Testo fornito:
+--
Abolire i telegiornali. O imporre “quote bianche” di good news

by Davide Leccese

Proponendo una riflessione sul filo del paradosso, bisognerebbe abolire i telegiornali o quantomeno limitarne la visione ad un pubblico adulto, capace di distinguere tra la necessità di cronaca – quasi sempre nera – e l’idea di un mondo dove i cattivi e le “cose brutte” non hanno il sopravvento della notorietà rispetto ai buoni e alle “cose belle”.

E’ invece una gara forsennata a raccontarci ogni forma di nefandezza, tutte le grandi e piccole tragedie, da quelle della strada accanto a quelle dei luoghi più lontani o sperduti della terra.

E se sotto i regimi dittatoriali era vietata la diffusione della benché minima negatività – privata o pubblica – perché a nessuno venisse in mente di incolpare il lìder maximo del tempo (per questo i nostri nonni dicevano, convinti, che prima queste cose non succedevano), oggi sembra che la stampa si sia data, come regola, il comportamento contrario.

C’è chi lo fa a ragion veduta perché s’inietti il virus del “Piove, governo ladro”, ma c’è chi, sempre sulla stessa logica, accusa comunque l’avversario di essere la causa – ereditata – di quel che oggi succede. La politica – ha scritto ironicamente qualcuno – è come lavare le finestre. Non importa da quale parte sei, lo sporco è sempre dall’altra parte.

Esiste, poi, una sorta di autodifesa, estesa persino ai colpevoli: rarissimamente si sente dire, dalla gente intervistata, che il delinquente, l’assassino, il mariuolo, il pirata della strada aveva già dato evidenti segni di anormalità: un bravo ragazzo, un bravo figlio, una persona dabbene. Eppure questi quotidiani scannamenti, questi ubriachi al volante, questi eroinomani di basso o alto bordo ci vivono affianco e, con le loro colpe, ci rubano la scena, balzando agli onori della cronaca. La gente fatta ammodo, quella esclusa dalla cronaca, zitta zitta paga il prezzo con questa immondizia a piene mani.
+--
Azione richiesta 1: Trascrivi parola per parola il passo dell'articolo sui telegiornali che va da "Abolire i telegiornali." fino a "sperduti della terra.", incluso quest'ultimo.
Azione richiesta 2: Scrivi il seguito dell'articolo sui telegiornali, ripartendo subito dopo la sua ultima frase.
+--
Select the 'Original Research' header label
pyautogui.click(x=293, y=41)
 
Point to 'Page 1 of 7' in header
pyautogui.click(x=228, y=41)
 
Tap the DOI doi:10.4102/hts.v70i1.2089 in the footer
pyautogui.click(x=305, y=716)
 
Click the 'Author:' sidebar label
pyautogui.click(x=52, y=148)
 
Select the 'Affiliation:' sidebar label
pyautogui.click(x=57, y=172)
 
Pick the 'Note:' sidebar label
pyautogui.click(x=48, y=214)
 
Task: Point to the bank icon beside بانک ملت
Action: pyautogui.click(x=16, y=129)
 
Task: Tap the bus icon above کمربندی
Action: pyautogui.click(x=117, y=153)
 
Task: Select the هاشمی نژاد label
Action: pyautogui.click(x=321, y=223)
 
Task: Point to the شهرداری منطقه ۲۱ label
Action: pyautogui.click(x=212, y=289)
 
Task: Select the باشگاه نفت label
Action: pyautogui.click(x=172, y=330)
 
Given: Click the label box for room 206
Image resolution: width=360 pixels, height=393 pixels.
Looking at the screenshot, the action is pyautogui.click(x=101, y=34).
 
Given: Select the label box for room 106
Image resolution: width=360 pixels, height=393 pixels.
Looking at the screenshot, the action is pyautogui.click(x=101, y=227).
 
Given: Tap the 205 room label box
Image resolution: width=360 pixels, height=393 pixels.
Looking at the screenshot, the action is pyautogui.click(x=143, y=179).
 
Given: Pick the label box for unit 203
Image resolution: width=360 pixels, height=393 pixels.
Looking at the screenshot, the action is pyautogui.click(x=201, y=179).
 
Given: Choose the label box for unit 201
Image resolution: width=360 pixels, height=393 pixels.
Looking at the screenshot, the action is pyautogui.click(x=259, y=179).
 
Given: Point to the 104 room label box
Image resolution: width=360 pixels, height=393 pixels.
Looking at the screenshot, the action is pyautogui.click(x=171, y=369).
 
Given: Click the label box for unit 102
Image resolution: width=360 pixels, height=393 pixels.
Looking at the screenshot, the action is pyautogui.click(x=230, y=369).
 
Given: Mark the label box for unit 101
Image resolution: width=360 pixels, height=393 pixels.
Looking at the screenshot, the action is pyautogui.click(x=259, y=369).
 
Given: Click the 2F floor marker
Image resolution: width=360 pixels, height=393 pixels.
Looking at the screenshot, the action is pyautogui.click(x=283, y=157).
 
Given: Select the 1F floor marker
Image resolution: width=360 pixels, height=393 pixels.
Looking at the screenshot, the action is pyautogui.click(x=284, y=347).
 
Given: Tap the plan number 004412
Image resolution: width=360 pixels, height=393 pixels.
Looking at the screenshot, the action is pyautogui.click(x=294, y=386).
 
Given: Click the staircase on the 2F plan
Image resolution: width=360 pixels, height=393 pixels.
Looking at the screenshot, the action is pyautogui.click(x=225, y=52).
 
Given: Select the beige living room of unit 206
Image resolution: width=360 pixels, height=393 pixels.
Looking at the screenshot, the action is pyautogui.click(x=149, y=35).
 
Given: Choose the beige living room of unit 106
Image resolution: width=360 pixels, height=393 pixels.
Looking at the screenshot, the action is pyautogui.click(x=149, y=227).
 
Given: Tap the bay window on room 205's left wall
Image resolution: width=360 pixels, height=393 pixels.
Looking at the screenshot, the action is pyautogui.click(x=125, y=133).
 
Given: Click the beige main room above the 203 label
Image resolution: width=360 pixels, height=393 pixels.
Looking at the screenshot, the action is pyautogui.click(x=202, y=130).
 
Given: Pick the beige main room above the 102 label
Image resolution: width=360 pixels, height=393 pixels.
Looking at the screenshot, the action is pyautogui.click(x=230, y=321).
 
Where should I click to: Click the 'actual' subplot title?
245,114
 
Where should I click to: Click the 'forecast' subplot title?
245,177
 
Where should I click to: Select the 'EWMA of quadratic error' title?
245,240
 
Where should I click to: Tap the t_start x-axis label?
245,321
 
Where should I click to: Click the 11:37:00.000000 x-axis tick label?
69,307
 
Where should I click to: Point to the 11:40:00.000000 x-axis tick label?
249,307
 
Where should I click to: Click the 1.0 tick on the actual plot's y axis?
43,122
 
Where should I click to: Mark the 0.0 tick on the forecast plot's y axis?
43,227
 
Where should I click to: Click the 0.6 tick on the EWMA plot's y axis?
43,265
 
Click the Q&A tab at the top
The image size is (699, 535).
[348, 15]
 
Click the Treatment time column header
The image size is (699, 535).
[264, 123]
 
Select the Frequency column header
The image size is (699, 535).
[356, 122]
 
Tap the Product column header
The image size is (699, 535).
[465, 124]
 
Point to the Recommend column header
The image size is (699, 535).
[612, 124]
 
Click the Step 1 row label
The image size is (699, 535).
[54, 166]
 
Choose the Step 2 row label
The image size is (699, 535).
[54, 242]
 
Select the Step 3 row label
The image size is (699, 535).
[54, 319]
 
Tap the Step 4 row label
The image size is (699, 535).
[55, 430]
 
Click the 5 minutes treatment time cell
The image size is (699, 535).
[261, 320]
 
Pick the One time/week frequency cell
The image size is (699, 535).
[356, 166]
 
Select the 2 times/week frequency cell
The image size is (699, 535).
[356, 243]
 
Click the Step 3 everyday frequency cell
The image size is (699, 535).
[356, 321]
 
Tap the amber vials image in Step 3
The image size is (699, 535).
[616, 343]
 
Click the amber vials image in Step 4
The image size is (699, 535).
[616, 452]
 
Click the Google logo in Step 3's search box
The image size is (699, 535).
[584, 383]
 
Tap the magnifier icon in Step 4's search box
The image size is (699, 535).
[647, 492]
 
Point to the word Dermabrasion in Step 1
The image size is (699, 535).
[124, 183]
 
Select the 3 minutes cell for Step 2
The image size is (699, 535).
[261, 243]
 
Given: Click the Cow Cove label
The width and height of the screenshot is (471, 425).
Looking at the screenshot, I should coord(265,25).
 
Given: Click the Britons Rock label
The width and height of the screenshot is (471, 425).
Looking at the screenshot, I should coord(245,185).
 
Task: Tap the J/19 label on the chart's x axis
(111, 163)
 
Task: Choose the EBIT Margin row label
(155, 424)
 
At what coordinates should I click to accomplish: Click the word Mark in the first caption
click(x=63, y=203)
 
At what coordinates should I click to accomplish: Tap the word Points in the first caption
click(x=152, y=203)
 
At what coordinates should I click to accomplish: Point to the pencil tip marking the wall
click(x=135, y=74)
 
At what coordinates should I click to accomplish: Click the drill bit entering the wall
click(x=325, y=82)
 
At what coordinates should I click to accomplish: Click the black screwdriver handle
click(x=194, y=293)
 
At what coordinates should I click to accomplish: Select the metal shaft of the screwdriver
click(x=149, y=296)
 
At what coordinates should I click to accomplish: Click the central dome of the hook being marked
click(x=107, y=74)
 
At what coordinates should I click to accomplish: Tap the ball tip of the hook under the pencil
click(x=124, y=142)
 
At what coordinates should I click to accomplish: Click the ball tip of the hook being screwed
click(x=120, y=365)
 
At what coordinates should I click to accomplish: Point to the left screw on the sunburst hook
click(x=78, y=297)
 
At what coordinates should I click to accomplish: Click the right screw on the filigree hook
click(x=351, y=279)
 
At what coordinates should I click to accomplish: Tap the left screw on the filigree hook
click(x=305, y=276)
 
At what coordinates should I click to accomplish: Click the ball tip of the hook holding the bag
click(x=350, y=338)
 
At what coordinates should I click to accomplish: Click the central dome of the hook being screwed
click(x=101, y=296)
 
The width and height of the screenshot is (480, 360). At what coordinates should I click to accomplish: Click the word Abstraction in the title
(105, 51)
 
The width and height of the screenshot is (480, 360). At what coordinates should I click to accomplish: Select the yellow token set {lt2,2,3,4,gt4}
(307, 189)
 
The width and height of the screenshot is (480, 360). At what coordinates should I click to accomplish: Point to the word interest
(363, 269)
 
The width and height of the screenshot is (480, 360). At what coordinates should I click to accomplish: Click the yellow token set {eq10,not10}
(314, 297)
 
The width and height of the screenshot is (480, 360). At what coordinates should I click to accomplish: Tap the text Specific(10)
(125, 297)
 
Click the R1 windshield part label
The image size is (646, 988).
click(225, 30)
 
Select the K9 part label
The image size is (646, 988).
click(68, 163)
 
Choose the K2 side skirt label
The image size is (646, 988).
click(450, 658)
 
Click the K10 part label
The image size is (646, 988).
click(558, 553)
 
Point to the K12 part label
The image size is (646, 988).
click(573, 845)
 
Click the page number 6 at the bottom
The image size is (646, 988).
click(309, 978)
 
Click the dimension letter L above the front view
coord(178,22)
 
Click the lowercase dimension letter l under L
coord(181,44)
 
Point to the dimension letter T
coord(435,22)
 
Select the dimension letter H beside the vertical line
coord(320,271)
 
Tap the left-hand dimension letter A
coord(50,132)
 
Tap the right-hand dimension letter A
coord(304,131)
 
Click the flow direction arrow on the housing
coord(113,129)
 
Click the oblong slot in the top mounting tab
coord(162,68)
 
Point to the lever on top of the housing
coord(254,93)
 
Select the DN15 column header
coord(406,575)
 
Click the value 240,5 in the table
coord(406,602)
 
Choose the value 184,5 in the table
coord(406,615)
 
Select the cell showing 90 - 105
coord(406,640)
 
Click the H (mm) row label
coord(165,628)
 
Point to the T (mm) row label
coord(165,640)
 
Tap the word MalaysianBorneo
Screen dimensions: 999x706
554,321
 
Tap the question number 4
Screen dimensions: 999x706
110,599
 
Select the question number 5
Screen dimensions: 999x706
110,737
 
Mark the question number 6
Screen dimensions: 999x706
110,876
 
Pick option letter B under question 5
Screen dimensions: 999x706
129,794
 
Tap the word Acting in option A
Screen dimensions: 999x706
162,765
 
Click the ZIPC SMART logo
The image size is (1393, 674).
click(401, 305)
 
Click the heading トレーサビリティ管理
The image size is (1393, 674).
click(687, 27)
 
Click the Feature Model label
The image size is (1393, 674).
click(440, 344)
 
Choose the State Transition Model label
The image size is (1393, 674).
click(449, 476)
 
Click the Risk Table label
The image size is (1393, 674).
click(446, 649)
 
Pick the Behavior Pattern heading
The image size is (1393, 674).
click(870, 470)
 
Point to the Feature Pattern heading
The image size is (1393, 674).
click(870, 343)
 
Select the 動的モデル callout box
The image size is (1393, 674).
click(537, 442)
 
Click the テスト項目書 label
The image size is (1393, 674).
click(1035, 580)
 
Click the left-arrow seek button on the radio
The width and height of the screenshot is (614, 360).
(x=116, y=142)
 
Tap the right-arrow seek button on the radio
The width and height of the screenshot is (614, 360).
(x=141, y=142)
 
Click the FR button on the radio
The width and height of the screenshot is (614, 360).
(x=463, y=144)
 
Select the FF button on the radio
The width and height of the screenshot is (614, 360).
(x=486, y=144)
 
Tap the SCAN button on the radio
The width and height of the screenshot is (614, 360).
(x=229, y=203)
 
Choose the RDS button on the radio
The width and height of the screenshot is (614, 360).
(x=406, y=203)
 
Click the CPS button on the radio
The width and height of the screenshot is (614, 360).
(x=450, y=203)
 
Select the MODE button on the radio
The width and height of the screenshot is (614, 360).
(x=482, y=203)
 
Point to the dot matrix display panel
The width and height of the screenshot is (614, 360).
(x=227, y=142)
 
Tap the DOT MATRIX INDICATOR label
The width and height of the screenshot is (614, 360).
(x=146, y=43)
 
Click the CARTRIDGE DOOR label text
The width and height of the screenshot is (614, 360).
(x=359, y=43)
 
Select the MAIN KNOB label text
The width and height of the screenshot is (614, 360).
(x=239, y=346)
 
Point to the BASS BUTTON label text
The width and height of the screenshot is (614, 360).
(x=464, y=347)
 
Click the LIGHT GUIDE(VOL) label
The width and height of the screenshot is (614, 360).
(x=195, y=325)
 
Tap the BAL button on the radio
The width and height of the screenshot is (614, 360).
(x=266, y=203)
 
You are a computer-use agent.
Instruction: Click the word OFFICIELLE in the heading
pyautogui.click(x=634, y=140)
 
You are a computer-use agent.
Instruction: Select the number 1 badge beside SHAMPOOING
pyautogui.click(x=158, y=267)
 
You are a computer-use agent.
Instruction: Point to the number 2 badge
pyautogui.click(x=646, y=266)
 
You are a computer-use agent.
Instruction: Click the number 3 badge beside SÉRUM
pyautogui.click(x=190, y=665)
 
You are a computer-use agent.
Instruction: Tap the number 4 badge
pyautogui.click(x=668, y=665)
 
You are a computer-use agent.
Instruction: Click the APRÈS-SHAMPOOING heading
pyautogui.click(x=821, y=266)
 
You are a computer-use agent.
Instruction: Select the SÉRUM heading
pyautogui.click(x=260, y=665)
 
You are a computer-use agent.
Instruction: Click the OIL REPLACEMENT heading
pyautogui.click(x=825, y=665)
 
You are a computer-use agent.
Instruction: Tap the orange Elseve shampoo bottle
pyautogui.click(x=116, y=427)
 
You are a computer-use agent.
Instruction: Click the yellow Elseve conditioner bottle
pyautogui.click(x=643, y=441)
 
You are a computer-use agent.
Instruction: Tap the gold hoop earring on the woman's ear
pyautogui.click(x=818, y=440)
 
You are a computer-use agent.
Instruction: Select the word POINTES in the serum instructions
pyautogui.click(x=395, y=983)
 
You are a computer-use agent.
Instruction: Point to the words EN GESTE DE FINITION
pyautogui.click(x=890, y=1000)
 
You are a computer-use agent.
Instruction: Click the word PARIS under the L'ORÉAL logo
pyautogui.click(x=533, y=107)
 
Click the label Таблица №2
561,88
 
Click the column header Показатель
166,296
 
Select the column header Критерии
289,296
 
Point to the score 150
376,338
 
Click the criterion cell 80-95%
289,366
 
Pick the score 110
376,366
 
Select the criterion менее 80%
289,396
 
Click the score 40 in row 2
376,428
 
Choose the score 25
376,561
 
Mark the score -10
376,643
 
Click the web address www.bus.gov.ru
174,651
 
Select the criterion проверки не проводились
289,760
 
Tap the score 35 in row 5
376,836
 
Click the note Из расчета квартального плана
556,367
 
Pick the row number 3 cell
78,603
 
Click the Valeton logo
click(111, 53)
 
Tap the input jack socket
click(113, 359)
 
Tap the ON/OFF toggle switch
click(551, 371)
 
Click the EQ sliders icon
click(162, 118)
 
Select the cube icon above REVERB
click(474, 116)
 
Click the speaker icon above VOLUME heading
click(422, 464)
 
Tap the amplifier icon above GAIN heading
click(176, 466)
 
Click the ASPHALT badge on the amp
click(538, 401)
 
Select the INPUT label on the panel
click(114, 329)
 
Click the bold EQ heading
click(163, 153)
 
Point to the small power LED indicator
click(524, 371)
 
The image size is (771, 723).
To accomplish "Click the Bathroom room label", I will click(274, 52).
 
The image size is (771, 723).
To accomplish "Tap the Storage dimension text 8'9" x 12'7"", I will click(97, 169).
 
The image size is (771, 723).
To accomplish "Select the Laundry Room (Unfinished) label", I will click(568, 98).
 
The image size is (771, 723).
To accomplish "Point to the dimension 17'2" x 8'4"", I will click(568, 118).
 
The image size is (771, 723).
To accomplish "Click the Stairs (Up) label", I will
+--
Risultato 1:
Abolire i telegiornali. O imporre “quote bianche” di good news

by Davide Leccese

Proponendo una riflessione sul filo del paradosso, bisognerebbe abolire i telegiornali o quantomeno limitarne la visione ad un pubblico adulto, capace di distinguere tra la necessità di cronaca – quasi sempre nera – e l’idea di un mondo dove i cattivi e le “cose brutte” non hanno il sopravvento della notorietà rispetto ai buoni e alle “cose belle”.

E’ invece una gara forsennata a raccontarci ogni forma di nefandezza, tutte le grandi e piccole tragedie, da quelle della strada accanto a quelle dei luoghi più lontani o sperduti della terra.

Risultato 2:
Così, per scendere nei fatti di casa nostra, si sta generando una arrabbiata ritrosia a dire che siamo di Foggia; il più delle volte troveremo il solito cretino, ritornato da chissà quale paradiso sociale, che chiede “Cosa sta succedendo dalle vostre parti…con tutti questi omicidi!”

Tutti bravi, prima, a meno che non si tratti di un extracomunitario, di uno zingaro che, se anche non c’è sul posto del reato, lo si va a trovare nei buchi neri della nostra fantasia malata, lì dove abbiamo messo l’orco e il lupo cattivo, sempre opportuni per tacitare la nostra coscienza avvizzita, i nostri compromessi che recitano “Io mi faccio i fatti miei”.

Ad ogni modo, come si sono chieste le cosiddette “quote rosa”, per garantire la presenza delle donne nei “luoghi che contano”, così si dovrebbe imporre all’informazione una sorta di “quote bianche”, di notizie buone, serene, che rispecchiano i gesti semplici e puliti, forse anche eroici nella quotidianità, della stragrande maggioranza dei cittadini.

Ma, per realizzare questo sogno depurativo della notizia, occorre che anche il fruitore cominci a rimettere ordine nei suoi gusti, non lasciando varchi alla sensazione diffusa di volere a tutti i costi sapere di violenza, di marciume, di egoismi, di imbecilli a buon mercato. Se così si atteggiasse la gente per bene e “comune” non troverebbero spazio il Fabrizio Corona di turno che, passati nel turbine della cronaca rosa-nero, si vantano di essere diventati più ricchi e richiesti proprio grazie alla notorietà acquisita dai fattacci di cui è accusato.

Il triste è che questa è una società che ha negato il valore delle vie di mezzo, la saggia e fraintesa “aurea mediocritas”: o sei diavolo o sei santo; basterebbe essere gente che si barcamena per migliorare e non si vergogna dei suoi limiti. Massimo Troisi, emblema di questo vissuto che si arrampica nella fatica coraggiosa della quotidianità, ha scritto: “Ma tra un giorno da leone e cento da pecora, non se ne potrebbero fare cinquanta da orsacchiotto?”, invitandoci, da buon napoletano, a leggere il valore del tappeto non solo dalla trama ufficiale ma soprattutto dall’intreccio dei nodi nella parte posteriore. Sono questi pazienti fili con fili che disegnano la nostra esistenza e quante figure sarebbero diverse se avessimo la pazienza di programmare scene rispettose della nostra dignità umana, portando orgoglioso vanto di essere gente comune, gente che non ha mai avuto bisogno e voglia di dire o di pensare: “Ma lei non sa chi sono io”!